The cover of the Saw video game featuring Billy the doll

2009's Saw meant to capitalize on the success of the ultra-violent franchise that spawned it. The game received mixed reviews and quickly faded into obscurity, but the cover art remains as solid today as it ever was. As iconic as the Reverse Bear Trap and other gruesome staples of the franchise are, arguably no image ignites the imagination more than Billy, the spiral-cheeked, tricycle-riding ventriloquist doll that the Jigsaw Killer uses to torment and communicate with his victims.

A close-up image of the doll is all that's needed to convey the atrocities to come. Its grimy, handcrafted face, in particular its haunting eyes, penetrate the viewer, suggesting a seediness and hopelessness to the events to come. It's unfortunate that the gameplay didn't live up to the imagery, because if it had, Saw could've been one of the greatest horror titles out there.

1 Condemned: Criminal Origins

The cover of Condemned: Criminal Origins featuring a woman in chains

Monolith Production's 2005 survival horror game Condemned: Criminal Origins uses the first-person perspective throughout, keeping the player uncomfortably close to all the ugliness that transpires. It is therefore fitting that the cover art should do the same.

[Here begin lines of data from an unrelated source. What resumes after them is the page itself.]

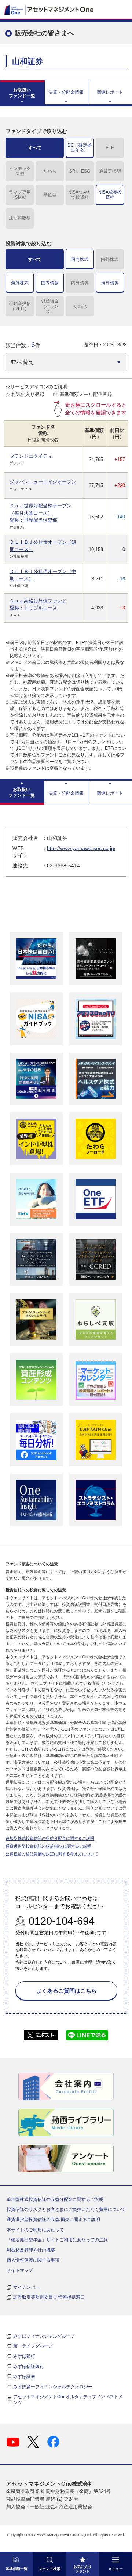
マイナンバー (26, 2287)
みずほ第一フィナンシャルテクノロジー (52, 2386)
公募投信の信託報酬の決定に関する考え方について (52, 1854)
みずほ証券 (24, 2376)
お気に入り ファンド (82, 2569)
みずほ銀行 (24, 2356)
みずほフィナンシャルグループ (44, 2336)
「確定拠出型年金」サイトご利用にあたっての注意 (57, 2239)
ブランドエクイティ (31, 456)
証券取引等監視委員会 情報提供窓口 (49, 2297)
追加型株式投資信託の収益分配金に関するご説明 (50, 1838)
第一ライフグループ (33, 2346)
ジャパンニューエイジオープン (43, 482)
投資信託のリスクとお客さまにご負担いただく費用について (66, 2209)
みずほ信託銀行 (28, 2366)
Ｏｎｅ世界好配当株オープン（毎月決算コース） (41, 513)
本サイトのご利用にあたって (35, 2230)
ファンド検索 (49, 2569)
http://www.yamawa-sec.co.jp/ (81, 848)
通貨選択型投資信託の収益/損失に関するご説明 (48, 1846)
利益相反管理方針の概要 (31, 2250)
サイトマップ (20, 2270)
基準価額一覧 (16, 2569)
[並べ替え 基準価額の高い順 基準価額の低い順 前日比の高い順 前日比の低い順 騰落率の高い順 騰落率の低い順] (66, 362)
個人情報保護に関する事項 (33, 2260)
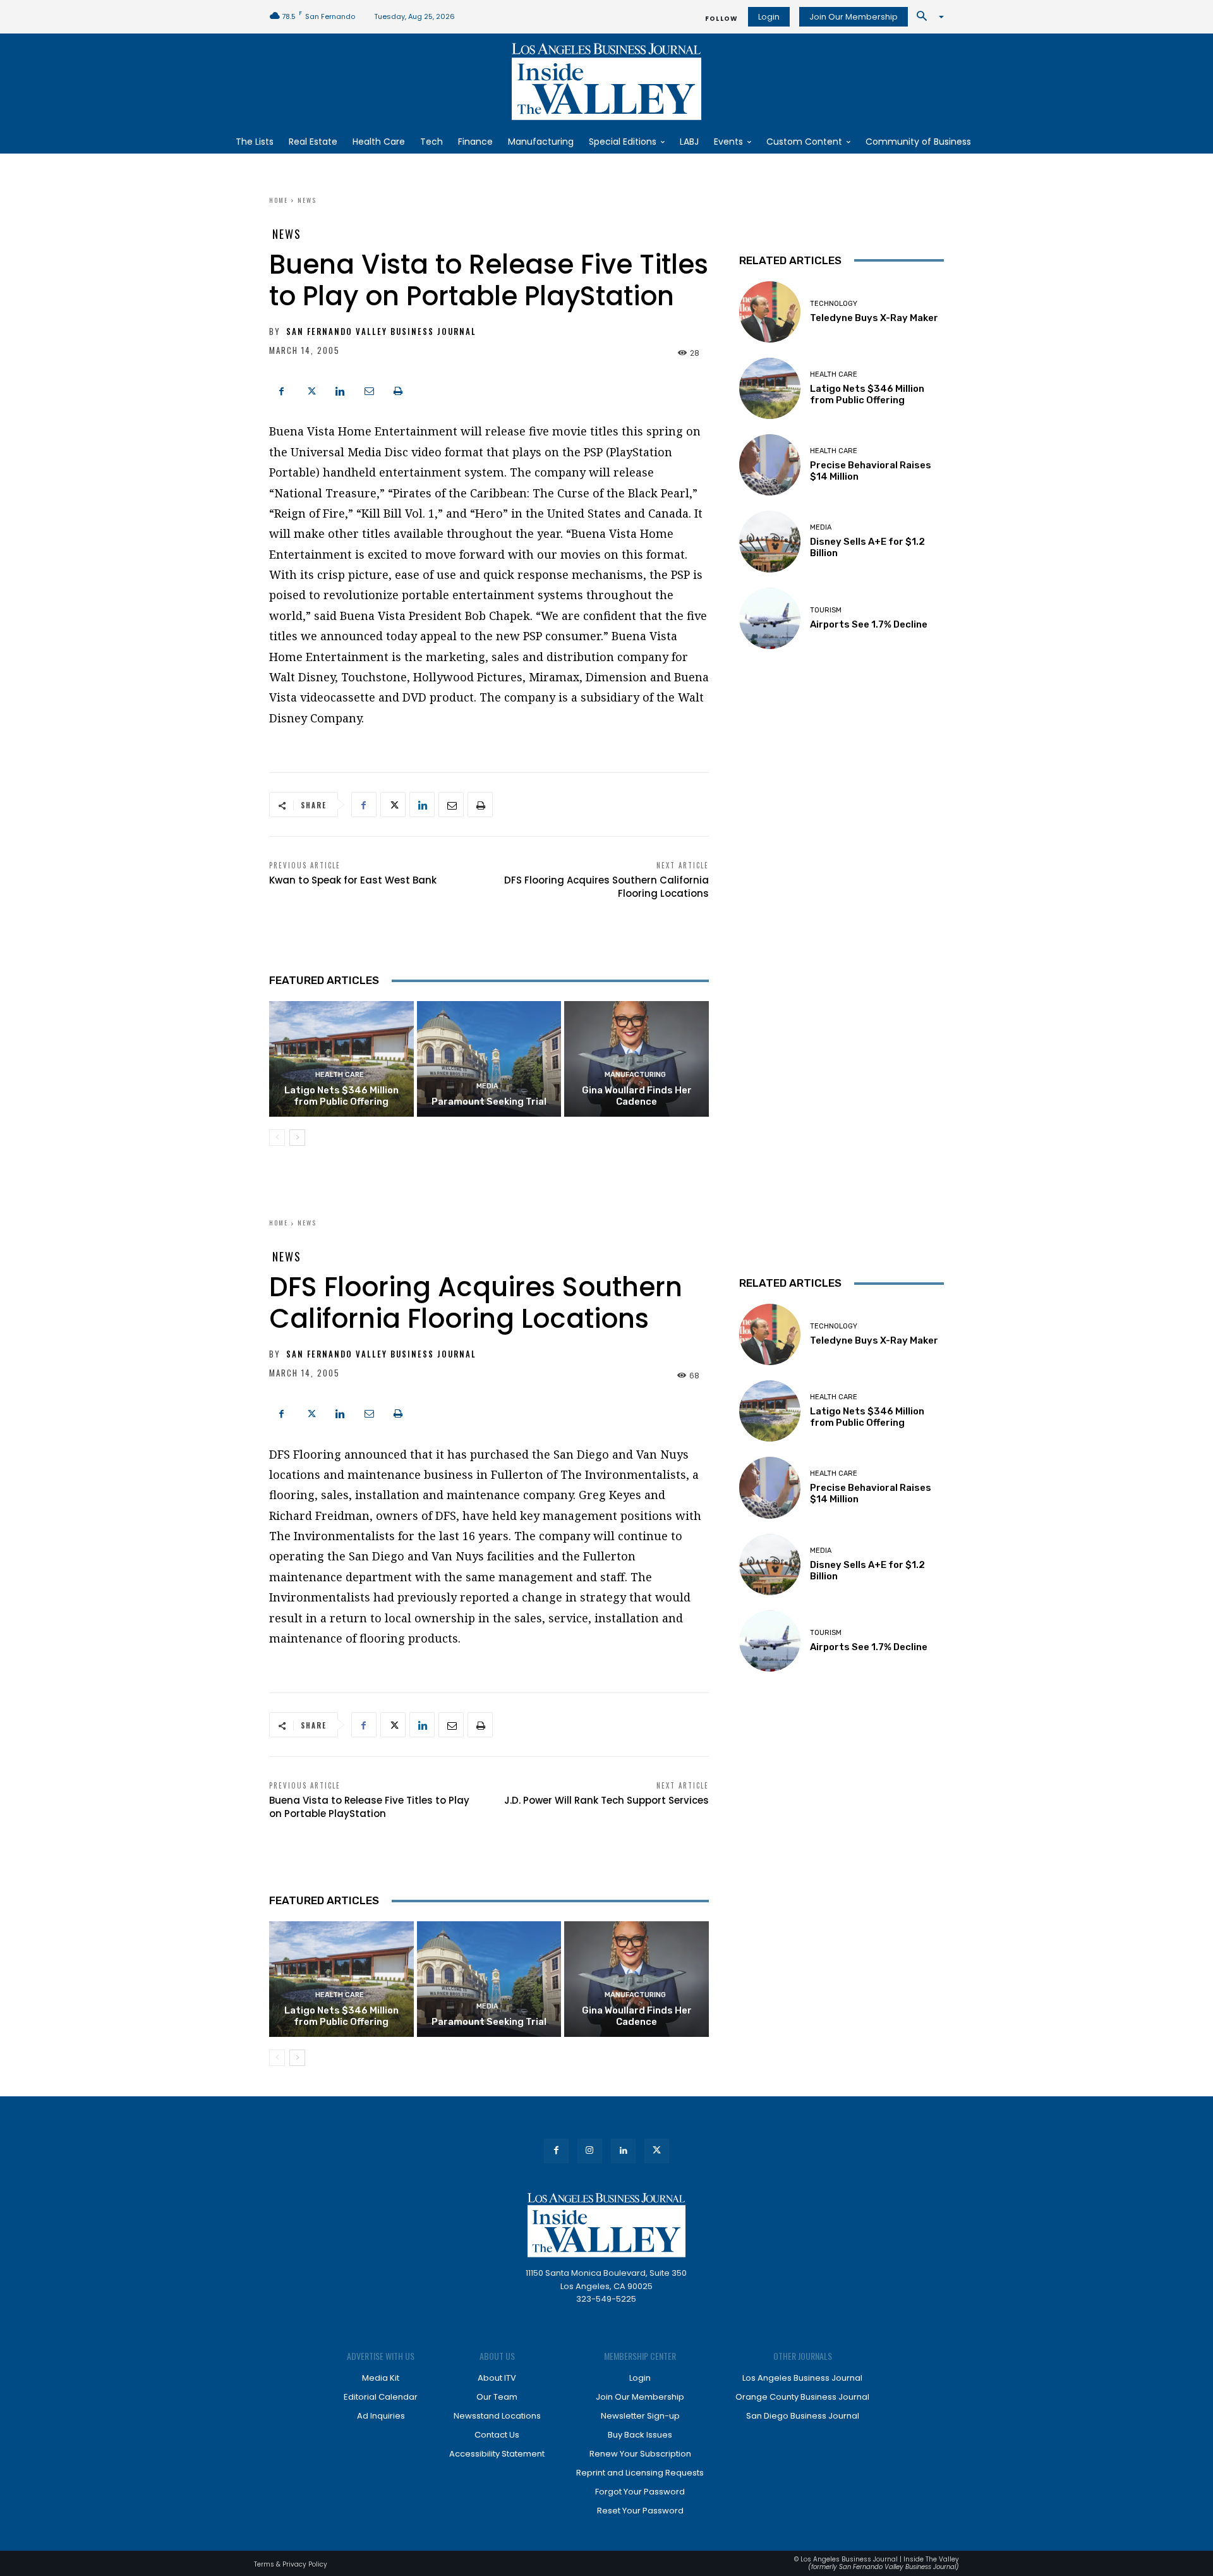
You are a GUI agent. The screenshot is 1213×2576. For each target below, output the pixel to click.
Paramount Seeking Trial (488, 1101)
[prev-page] (277, 1137)
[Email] (369, 389)
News (307, 200)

A grainy, close-up image of a woman's face, encircled by chains, is all Condemned needs to solidify itself as one of the best forgotten horror titles in terms of cover art. The harsh contrasts between light and darkness on the captive's skin combine with the grainy, faded look to suggest an old photograph or perhaps 16mm film, grounding the uncomfortable image in a way that many, more stylistic covers fail to.